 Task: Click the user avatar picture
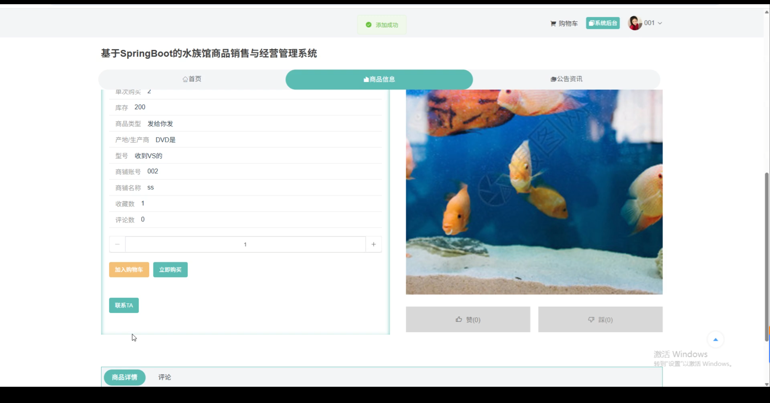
_ _ _ _ _
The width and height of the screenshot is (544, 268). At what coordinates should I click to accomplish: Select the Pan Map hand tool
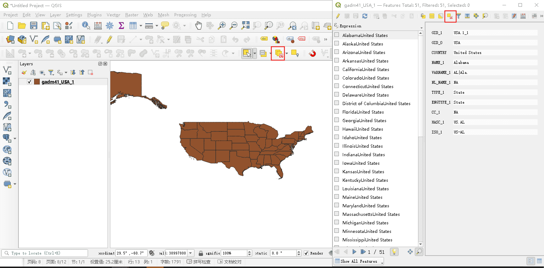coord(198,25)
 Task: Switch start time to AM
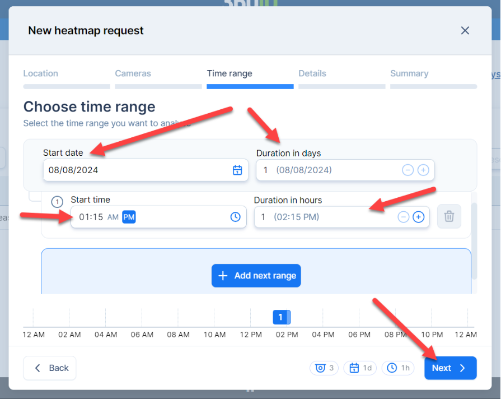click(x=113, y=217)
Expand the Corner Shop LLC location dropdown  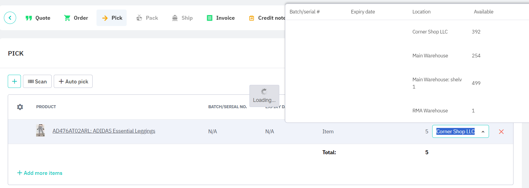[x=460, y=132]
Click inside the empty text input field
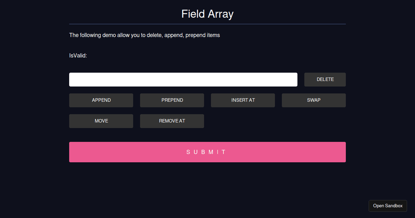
_ _ _ _ _
WORK INSTRUCTIONS: Swap "start time" for "end time" in the data, starting at the line that has "The width and" and stopping after the line with "click(x=113, y=217)", and keep everything else unchanged. Give back only those lines, without the pictures.

ANSWER BELOW:
The width and height of the screenshot is (544, 268). At what coordinates should I click to accomplish: Select the Pan Map hand tool
coord(198,25)
 Task: Switch end time to AM
click(x=113, y=217)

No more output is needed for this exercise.